What do you plan first when you are starting to pack for your cruise holiday?
For me, its reading matter!!!
I like nothing more than sitting on my balcony, enjoying a good book or finding a quiet, shady spot on deck (with or without a blanket) to get on with my Kindle.
Most cruise ships have a library (even river cruise ships will boast a few volumes) featuring multiple copies of travel guides to places along the itinerary. A selection of modern (and not so modern) best sellers, as well as audio books and translations in other languages are often available.
It is true that some libraries are better than others – particular mention has to go to the ones on Cunard’s ‘Queen Elizabeth’ and Holland America Line’s ‘Prinsendam’ which are both superb. The one on ‘Queen Elizabeth’ is a two deck high, beautiful, light-wood-panelled area with a spiral staircase in the middle. It houses more than 7,000 books (7,400 in English, 400 in German, 100 in Spanish and approximately 50 French books) and has two full-time librarians working there.
As a matter of interest, Cunard’s other ships also have a lot of tomes: there are 10,000 volumes on Queen Mary 2 – 8,400 in English and 800 in German. The rest are in Japanese, Spanish, Italian and French.
‘Prinsendam’ is Holland America’s Elegant Explorer ship, which carries only 835 passengers at any one time. The library is part of the Explorations Café and is quite large for the number of passengers on the ship. You can grab a coffee and a book before snuggling down in a welcoming leather chair in front of the fireplace.
What do you like to read on your cruise?
Do you take the opportunity to read that old classic you have been promising yourself to read for ages (‘War & Peace’ here we come!). Or perhaps opt for the latest best seller from ‘Richard & Judy’s Book Club’? Maybe you have been lent a recommendation!
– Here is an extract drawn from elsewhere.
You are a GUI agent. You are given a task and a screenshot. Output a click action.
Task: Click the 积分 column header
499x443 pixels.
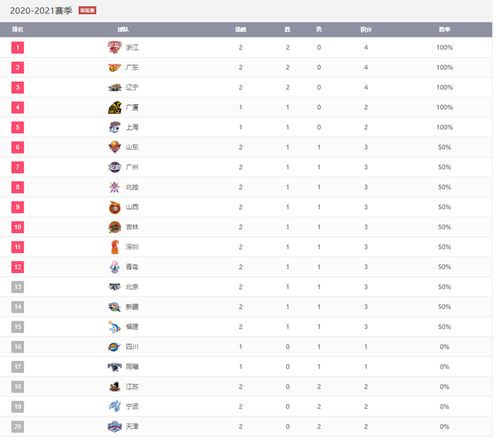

Some cruise lines, like Voyages to Antiquity and Crystal Cruises, will send a ‘suggested’ reading list of fact and fiction offerings, which are designed to enhance your cruise experience (but it is by no means compulsory). Other lines will offer pre-cruise links to check out destinations or host Book Club type sessions whilst on board.
Let’s say you are sailing in the Mediterranean this summer. Over the course of a 14-night cruise, you may be lucky enough to visit ten ports of call. Here is my personal list of ten books you could get through - mainly fictional reading matter - with each one based on a different port:
Marina – Carlos Ruiz Zafon (A gothic tale of Oscar and what happens when he witnesses a macabre ritual in a cemetery in 1980’s Barcelona).
The Corfu Trilogy – Gerald Durrell (Autobiographical account of Gerald Durrell’s childhood on Corfu, including ‘My Family and Other Animals’).
Murder in Mykonos – Jeffrey Siger (The first in a series of books featuring an ex Athens detective, Andreas Kaldis, with each book set in a different Greek city).
The Vesuvius Isotope – Kristen Elise (Naples’ answer to Dan Brown’s ‘The Da Vinci Code’, is a treasure hunt through Italy and Egypt, from the ruins of Pompeii and Herculaneum).
The Riviera Set: From Queen Victoria to Princess Grace – Lita-Rose Betcherman (A social history of the French Riviera featuring stories of the rich, famous, and infamous).
Secrets of the Tower – Debbie Rix (Historical fiction versus the present day).
The Feast of Fools – Bryn Kanar (A mystery novel set during the time of the late Roman Empire).
City of Sorrows – Susan Nadathur (Gypsy life in Seville and how the lives of 3 male protagonists interact).
The Kapillan of Malta – Nicholas Montserrat (A classic novel set during the siege of Malta 1940-1942).
The Venice Project – Philip Gwynne Jones (Autobiographical chronicle of a year in the life of two Brits who up-sticks and move to Venice).